=== Exercise description ===
Pictures should be excluded; otherwise, copy every entry exactly.

--

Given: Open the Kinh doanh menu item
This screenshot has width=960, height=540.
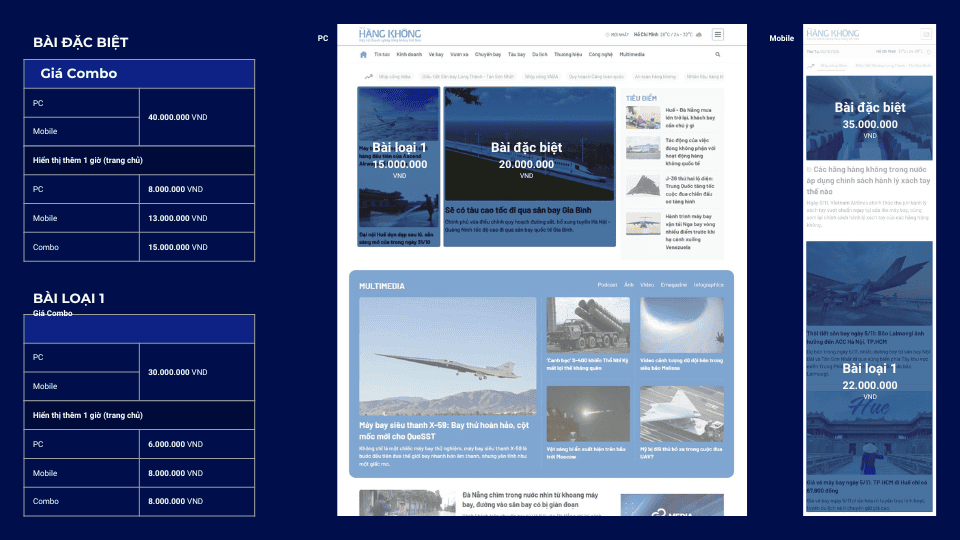Looking at the screenshot, I should click(409, 54).
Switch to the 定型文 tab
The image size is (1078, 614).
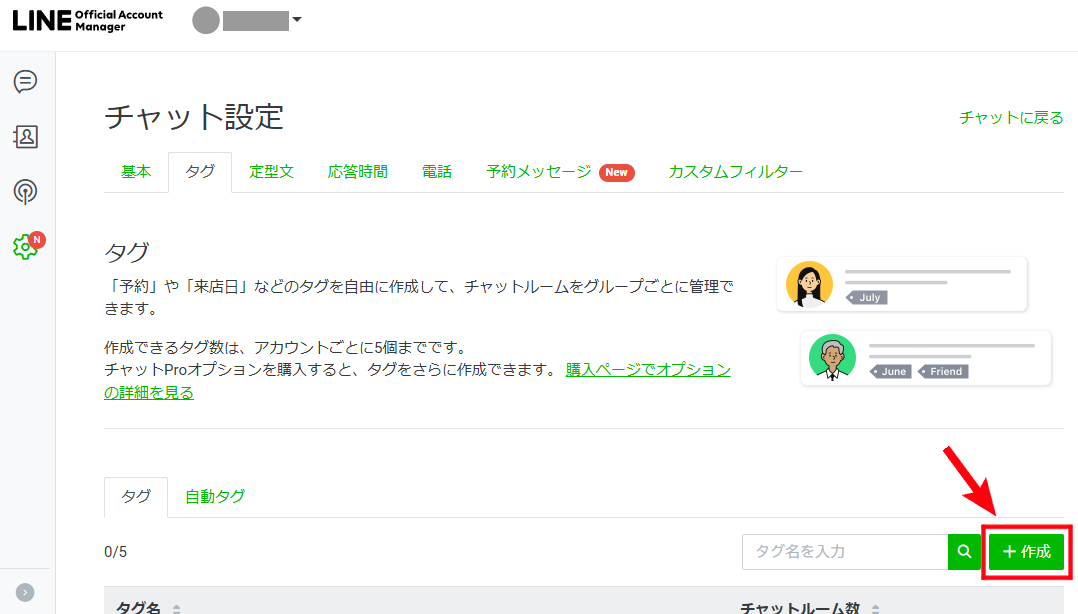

--

=== Exercise response ===
Given: Open the Kinh doanh menu item
This screenshot has width=960, height=540.
Looking at the screenshot, I should click(409, 54).
Switch to the 定型文 tab
The image size is (1078, 614).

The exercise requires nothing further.